The canonical remote copy
rsync -azP /source/ user@host:/dest/
-z= compress during transfer (helpful for slow networks; harmful for fast ones)
For very fast LAN transfers, omit -z (CPU is the bottleneck, not bandwidth).
--delete — make destination match source
rsync -aP --delete /source/ /dest/
Files in /dest/ that aren’t in /source/ are deleted. Use carefully — you can wipe the target if you fat-finger arguments. Always test with --dry-run first:
rsync -aPn --delete /source/ /dest/ # -n = --dry-run; just print what would happen
Always do this on first run with --delete.
--exclude and --include
rsync -aP --exclude='*.log' --exclude='node_modules/' /src/ /dst/
Patterns are checked against the path relative to the source root. --exclude='*.log' matches any .log file at any depth. --exclude='/cache/' matches only top-level cache/.
For complex rule sets, use --exclude-from=FILE:
# .rsync-excludes
node_modules/
.git/
*.log
*.tmp
__pycache__/
rsync -aP --exclude-from=.rsync-excludes /src/ /dst/
--link-dest — incremental snapshots
This is rsync’s killer feature. Hard-link files unchanged from a previous backup, only copying changed ones. Result: each “snapshot” appears full but actually shares disk with the previous.
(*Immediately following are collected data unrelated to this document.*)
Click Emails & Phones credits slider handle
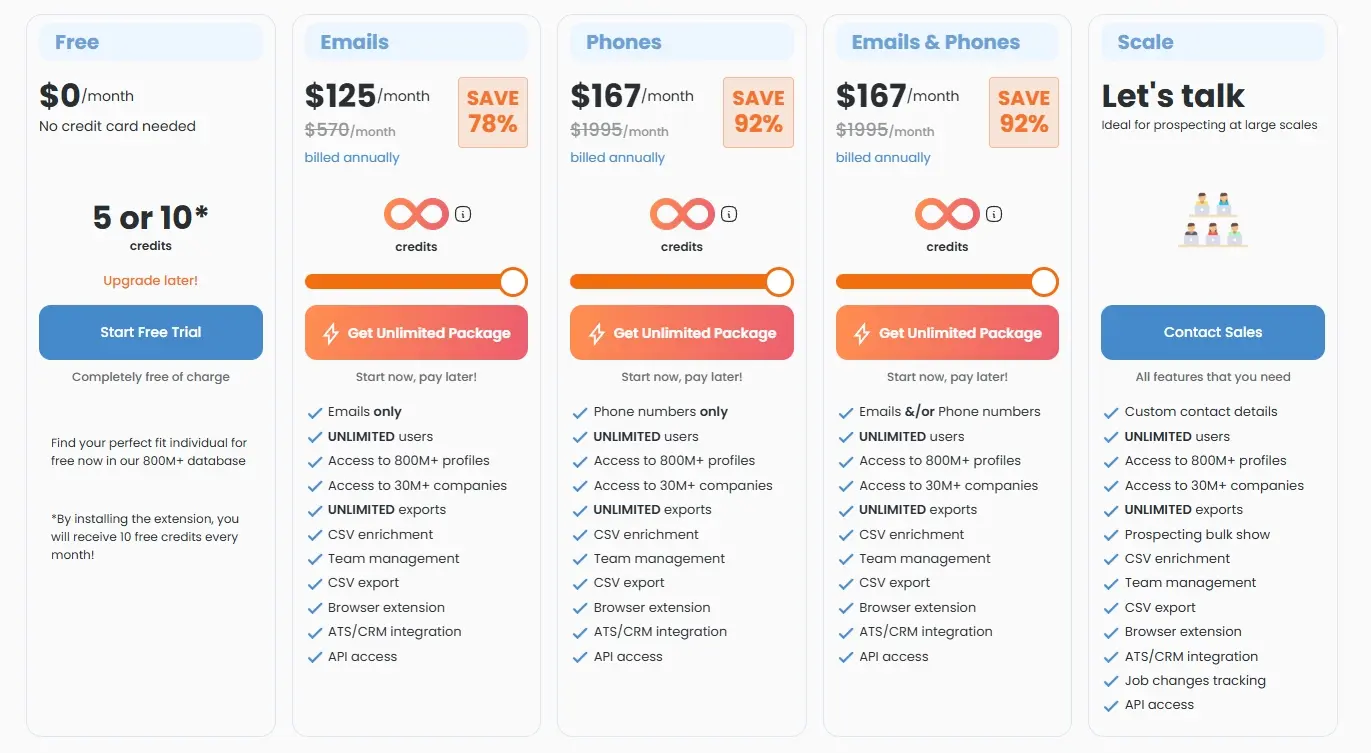The image size is (1371, 753). 1044,282
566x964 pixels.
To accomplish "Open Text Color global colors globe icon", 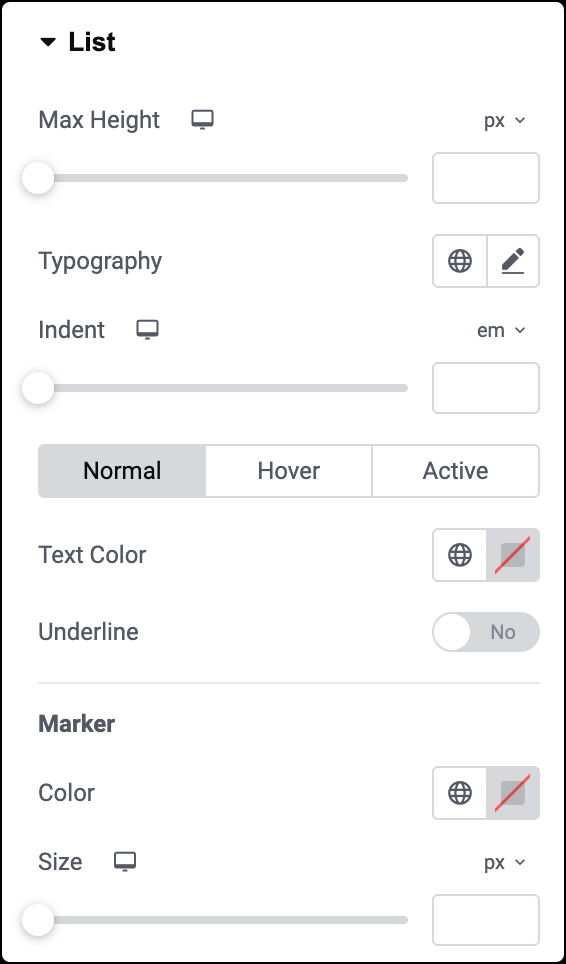I will pos(460,555).
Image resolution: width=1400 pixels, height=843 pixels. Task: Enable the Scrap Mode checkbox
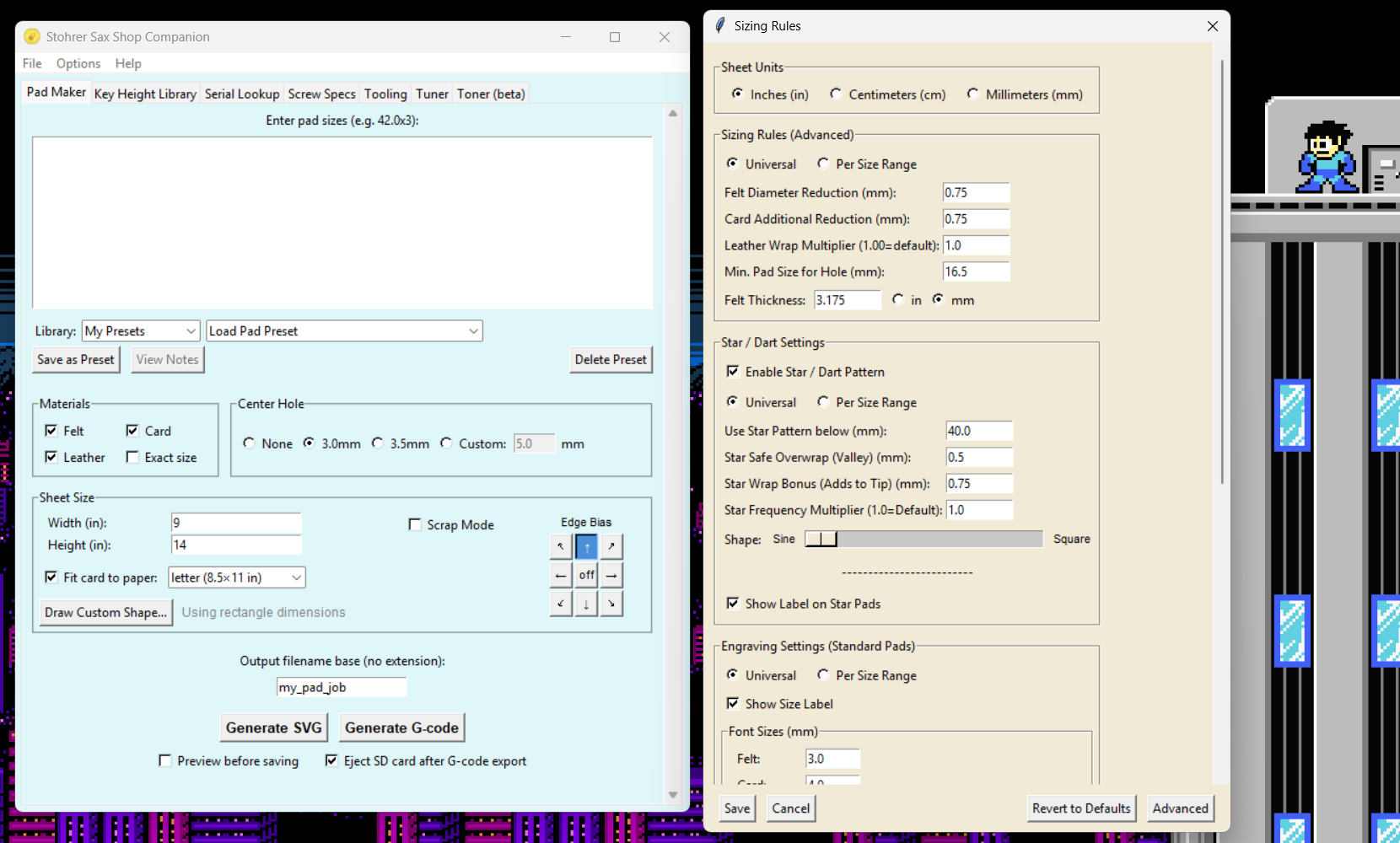click(415, 524)
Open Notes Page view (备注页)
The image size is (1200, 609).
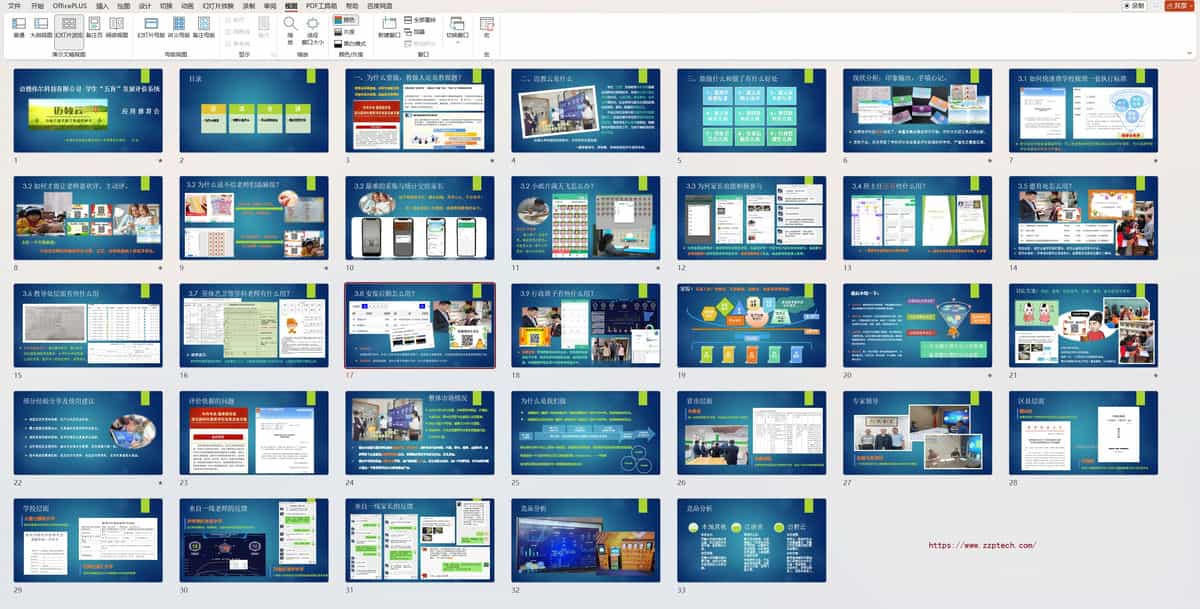click(95, 26)
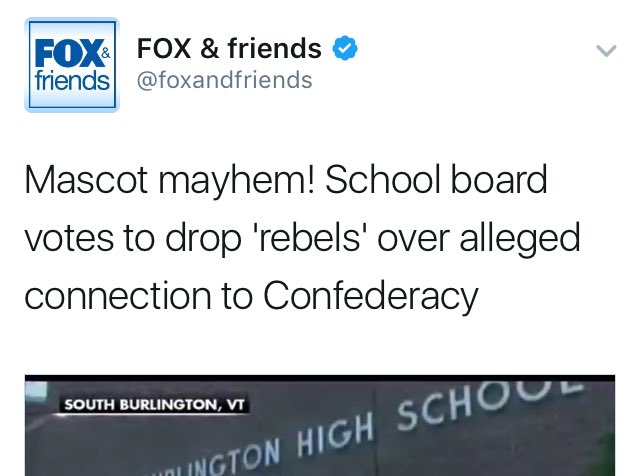The image size is (639, 476).
Task: Click the word 'connection' in the tweet
Action: [x=118, y=296]
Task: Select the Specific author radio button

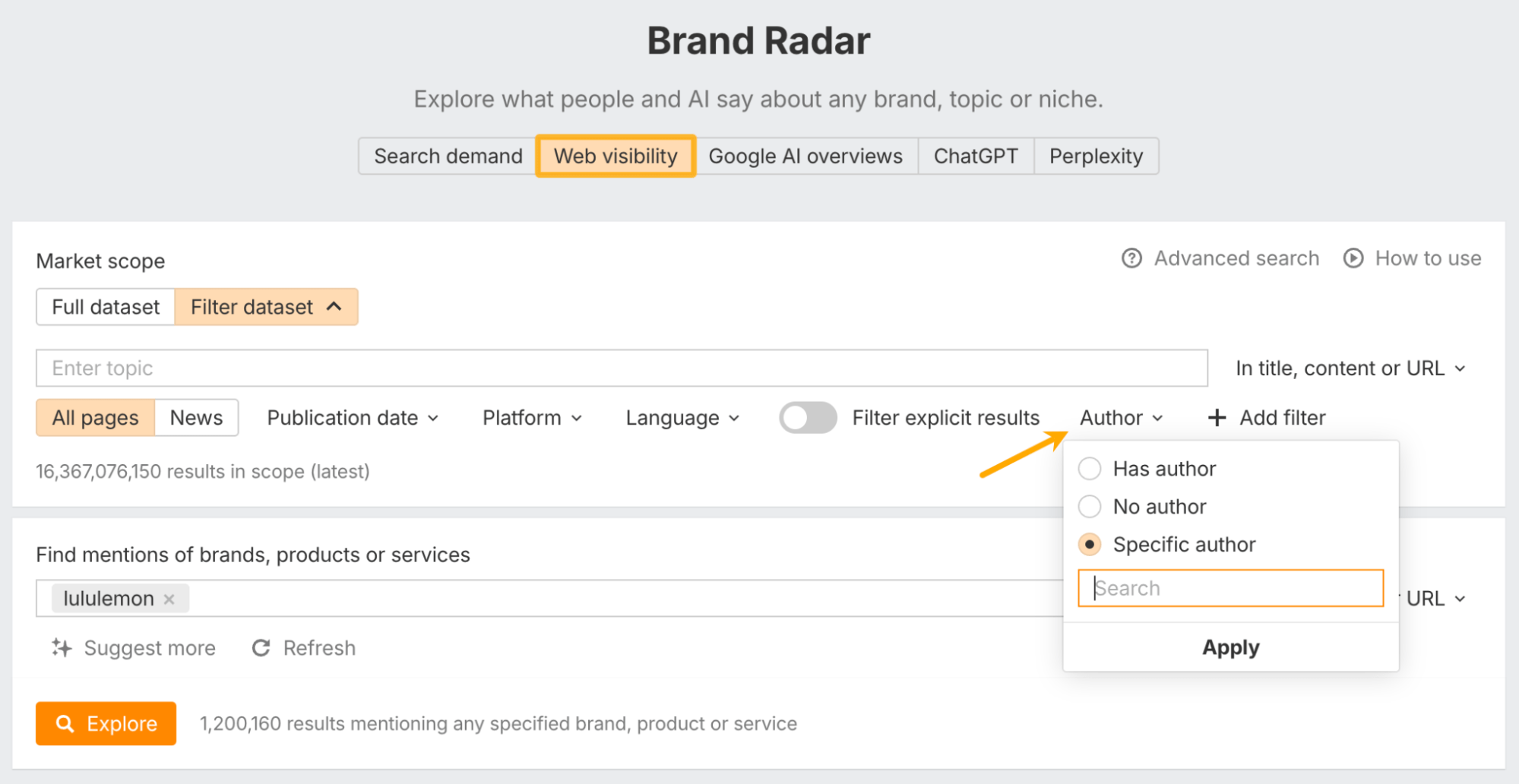Action: click(1090, 545)
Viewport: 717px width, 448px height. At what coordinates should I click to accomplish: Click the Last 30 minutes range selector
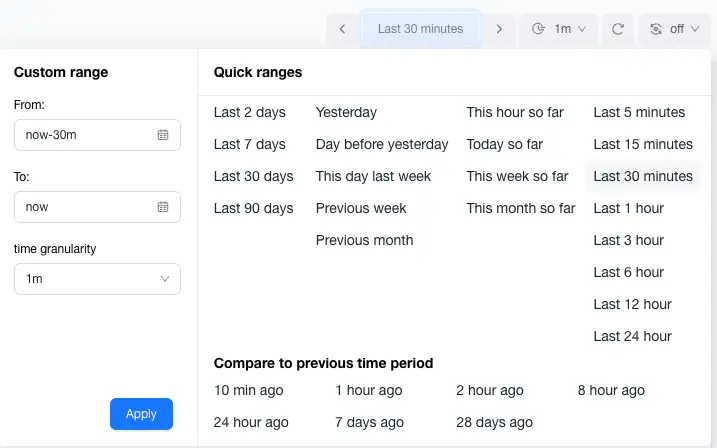tap(420, 29)
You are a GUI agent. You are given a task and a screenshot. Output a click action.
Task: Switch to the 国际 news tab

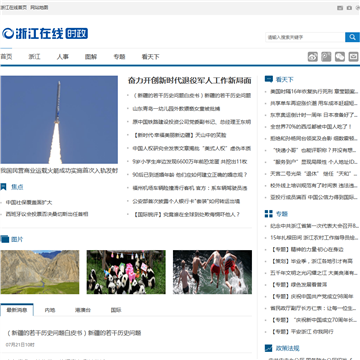point(116,310)
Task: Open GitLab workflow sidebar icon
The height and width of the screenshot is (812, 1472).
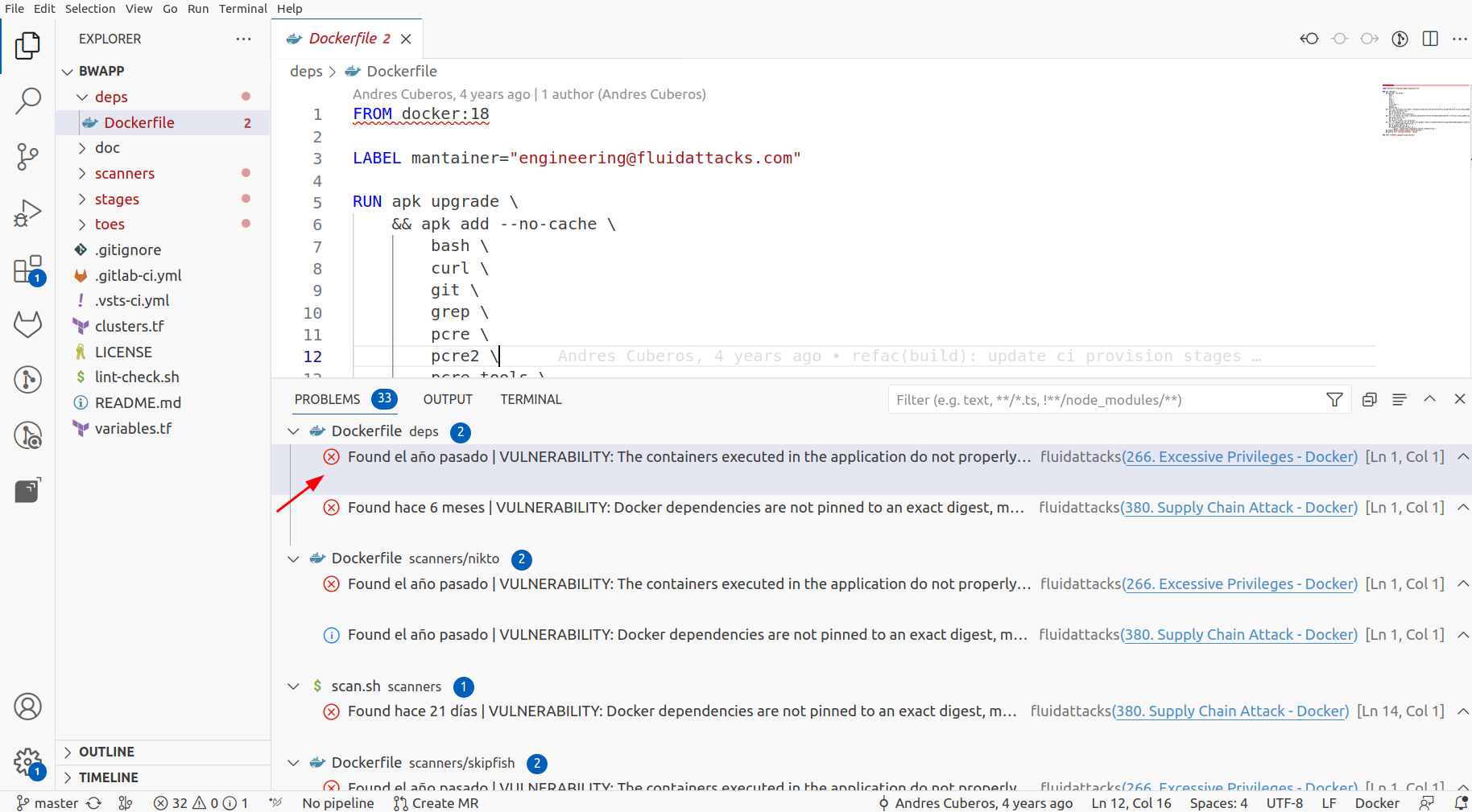Action: pyautogui.click(x=28, y=324)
# Yesterday's snapshot is at /backups/2026-06-21/
# Today, build /backups/2026-06-22/ that hard-links to yesterday's unchanged files
rsync -aP --link-dest=/backups/2026-06-21/ /source/ /backups/2026-06-22/
Now /backups/2026-06-22/ is a complete tree, but identical files share inodes with yesterday. Disk usage is roughly the size of new + modified files, not the full source.
This is how Time Machine, BackupPC, rsnapshot, and most “rolling N-day backup” systems work. Trivial to implement.
--partial and --inplace
If a transfer is interrupted, by default rsync deletes the partial file and starts over. With --partial (-P includes this), it keeps the partial. Re-running rsync resumes from the partial.
--inplace writes directly to the destination file rather than to a temp + rename. Faster, but readers may see partial data. Use only when readers won’t trip over half-files.
--bwlimit — rate limiting
rsync -aP --bwlimit=10000 /src/ user@host:/dst/ # 10,000 KB/s = 10 MB/s
Use during business hours so the rsync doesn’t saturate the link.
Verbosity and dry-run
rsync -aPv /src/ /dst/ # verbose: list every file copied
rsync -aPvv /src/ /dst/ # extra verbose
rsync -aPn /src/ /dst/ # dry run; show what WOULD be transferred
Always -n first when using --delete or aggressive exclude patterns.
--checksum vs default
By default, rsync skips files where size and mtime match. With --checksum it also reads and hashes both sides. Slow but bulletproof when you suspect mtimes are lying.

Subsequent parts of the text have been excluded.